2010-12-20 Thread Michael S. Zick
On Mon December 20 2010, Yigit wrote:
> 
> Hello all,
> I have seen one or two related previous subjects but they didn't solve my
> problem. So I am posting a new one.
> 
> There is an application on my computer which connects to a server using
> openssl. I have to see their traffic which means either I decrypt all
> sniffed packets or I print all decrypted packets to a file inside openssl.
> 

Or: Wireshark
Just ask Google, they know wireshark

Mike
> The application uses SSLv3 (method version : 768). And it almost always uses
> the cipher suite TLS-DHE-RSA-AES-256-CBC-SHA.
> 
> Now, I have edited the ssl3_setup_key_block function in s3_enc.c file. At
> the end of the function, I print the master key, key block, client random
> and server random to a file. I retrieve those by calling;
> Master key : s->s3->master_key (with the length of s->s3->master_key_length
> which is naturally 48 bytes),
> Key Block : s->s3->tmp.key_block,
> Client Random : s->s3->client_random,
> Server Random : s->s3->server_random
> 
> I recompile openssl package with this and replace the dll which the
> application uses and it prints these to the file.
> 
> Now, as far as I know, the key block must have a structure like;
> {
> Client Write MAC Secret (20 bytes for this cipher suite)
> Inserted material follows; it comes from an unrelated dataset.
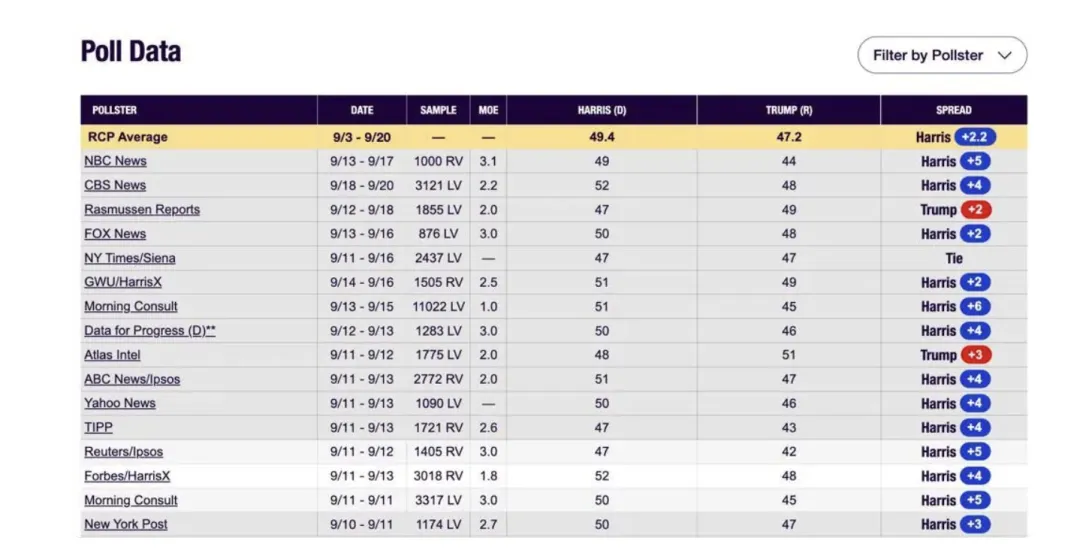This screenshot has width=1080, height=553.
Task: Open the NY Times/Siena poll link
Action: coord(129,258)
> Server Write MAC Secret (20 bytes)
> Client Write Secret (32 bytes)
> Server Write Secret (32 bytes)
> Client Write IV (16 bytes)
> Server Write IV (16 bytes)
> }
> 
> However, whatever I tried, I couldn't successfully decrypt any packet with
> the keys and IV's I got from this key block. It gives no meaningful output.
> By the way, I start decrypting packets discarding the first 5 bytes which
> are; 17h (Content Type : Application data), 03h 00h (Version : SSLv3) XX XX
> (Length of message in bytes). In addition, again as far as I know, any
> decrypted packet must have the structure of :
> {
> Plain Text (since there is no compression used),
> MAC Field,
> Padding,
> Padding Length
> }
> And I couldn't see anything that seemed like padding and padding-length from
> my decryptions, so I can deduce that the keys or IVs I use are definitely
> false ones, unless my decryption method is bugged. I use a 3rd party library
> to decrypt aes256 and I wrote the code to apply the cbc mode myself, but I
> am pretty sure there are no mistakes there.
> 
> Now, http://www.ietf.org/rfc/rfc2246.txt explains how to calculate the key
> block from master key, client random and master random. So when I calculate
> the key block from these variables, the resulting key block is different
> from the one printed on the file. And I think it suggests I am doing
> something fundamentally wrong. And the decryptions which are performed by
> this "calculated key block" also produce meaningless outputs.
> 
> http://www.ietf.org/rfc/rfc2246.txt also says, for "exportable" cipher
> suites, client write secrets and server write secrets need another operation
> in order to obtain final write keys. Now, I don't know what "exportable"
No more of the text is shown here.